(Supplied information)
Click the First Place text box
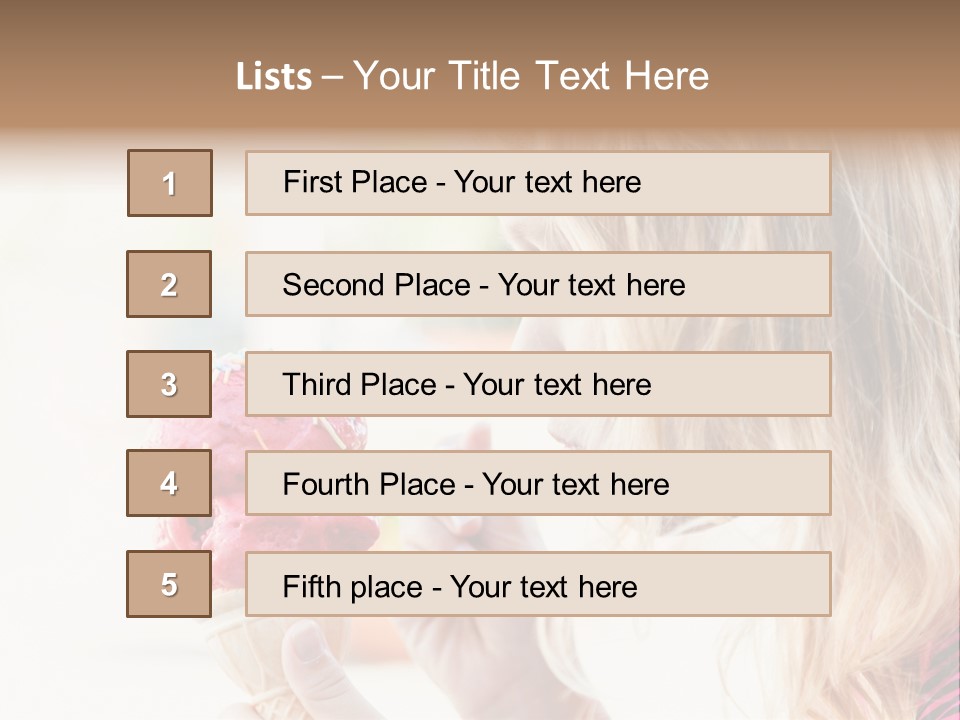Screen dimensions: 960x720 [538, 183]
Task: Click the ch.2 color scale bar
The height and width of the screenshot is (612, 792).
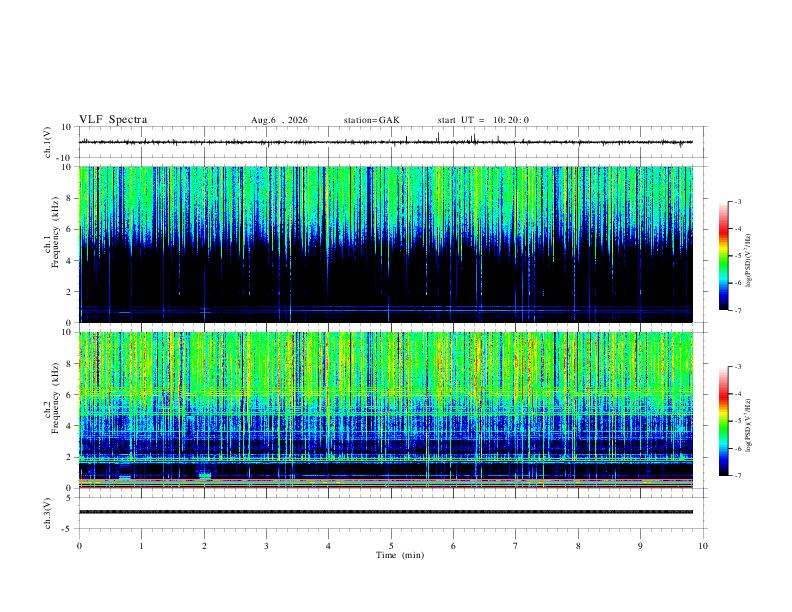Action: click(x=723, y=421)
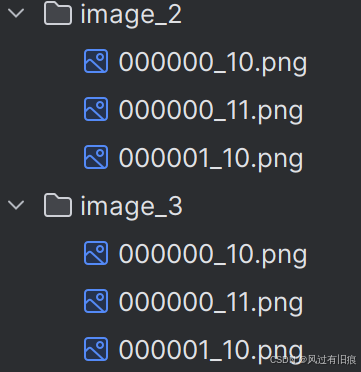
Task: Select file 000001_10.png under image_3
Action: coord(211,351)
(End Supplied information)
(Supplied information)
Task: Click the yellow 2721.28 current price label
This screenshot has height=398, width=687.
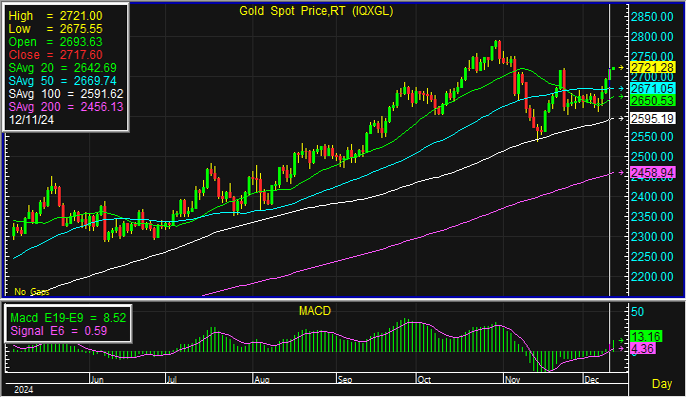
(End Supplied information)
Work item:
Extract the lines of the preceding material that run from the line with "Task: Click the yellow" through the line with "This screenshot has height=398, width=687.", inclusive, reproducing them exactly and adding nothing.

Answer box:
Task: Click the yellow 2721.28 current price label
This screenshot has height=398, width=687.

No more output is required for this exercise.